Germany Adds Nearly 1% of Electricity Supply with Solar in Eight Months

from Renewable Energy World
Seemingly determined to put an end to speculation that solar photovoltaics (PV) can't "scale" quickly enough to make a dent in electricity consumption, the German solar industry continues to break records.
According to the latest data from the Bundesnetzagentur, Germany's solar industry added another 1,000 MW during July and August [which] brings the total for the eight-month period from January through August to 4,900 MW from nearly 175,000 solar installations. Solar PV installations to date in 2010 are capable of generating slightly less than 5 TWh of electricity under German conditions. [Since] Germany consumed 580 TWh of electricity in 2009 [i]nstallations of solar PV during the first eight months of 2010 are capable of providing 0.86% or nearly 1% of the country's electricity.
Germany currently meets approximately 1% of its supply with solar PV. With the 2010 additions, the country will meet 2% of its supply with solar PV.
Wind energy supplied 6.5% of Germany's electricity in 2009. Germany is expected to add another 4 TWh of generation from wind energy in 2010 or somewhat less than 1% of consumption.

Martifer finishes installation of 2.5 MW PV park in Ilha do Sal in Cape Verde

Martifer and the Ministry of Economy, Growth and Competitiveness of Cape Verde (MECC) has inaugurated today the first of two solar parks contracted in January. The Prime Minister of Cape Verde, Dr. José Maria das Neves, presided the inauguration ceremony.
Installed on fixed structures, this park, located in Ilha do Sal, is a turnkey project entirely developed by Martifer Solar and it uses PV panels produced in its plant in Oliveira de Frades, Portugal. The installation occupies an area of 9.75 hectares and has 2.5 MW peak power, with the possibility of a 2.5 MW expansion capacity until 2014. This park, so far is the biggest PV Central in the African continent. The second park, which will be inaugurated in November, is located in Ilha de Santiago and will have 5MW peak power capacity.

segunda-feira, 4 de outubro de 2010

Student Refits $50 Motorcycle To Run On Solar Power

from Inhabitat
With cars being designed to run on electricity and biofuel, it’s only fair that motorcycles are similarly retrofitted for renewable forms of energy.
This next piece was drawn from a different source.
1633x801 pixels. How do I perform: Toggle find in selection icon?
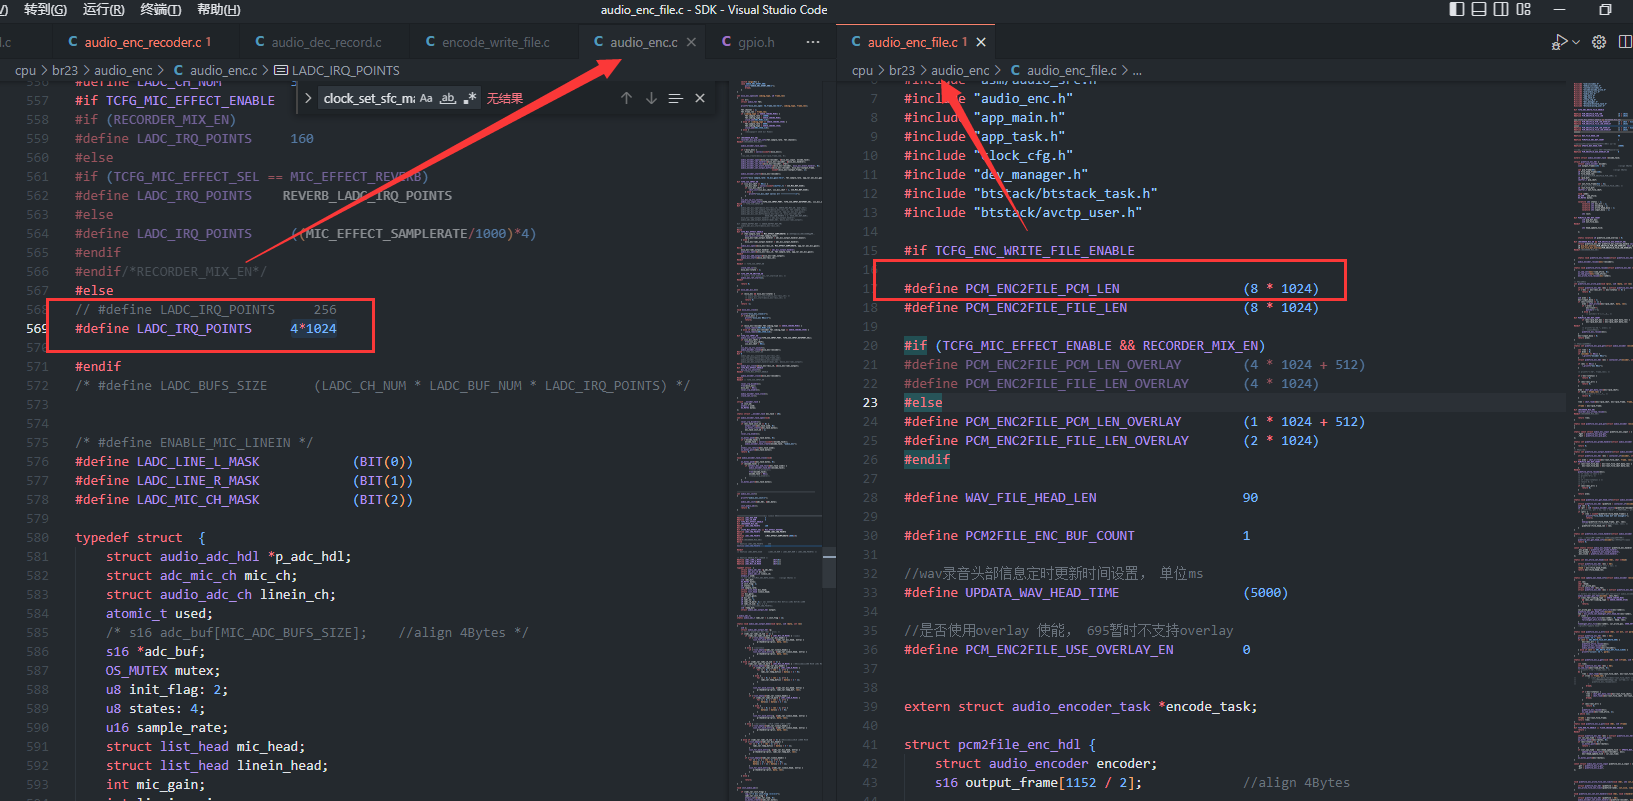[676, 98]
With that in mind, a student at Purdue University has converted an old 1978 Suzuki to run on solar energy and to emit zero emissions.
 Said student, the awesomely named Tony Danger Coiro bought the motorcycle for $50 and spent $2,500 redesigning and retrofitting the bike to run on sun. With the new modifications, the bike now has a range of 24 miles and a top speed of 45 miles per hour compared to a previous consumption of a ‘penny per mile’.

Whitfield Solar Announces 50kW Purchase Order from Portugal

Whitfield Solar [announced] that SmallPower Energias Renováveis, Lda. (“SmallPower”), has placed an unconditional purchase order for 50 kW of WS:Si24 Solar Concentrators for delivery in Q3 2011. The product will be used for a ground mounted application [in Leça da Palmeira] (...) It is Whitfield Solar’s first Northern Hemisphere order comprising more than 100 units of WS:Si24 Solar Concentrators.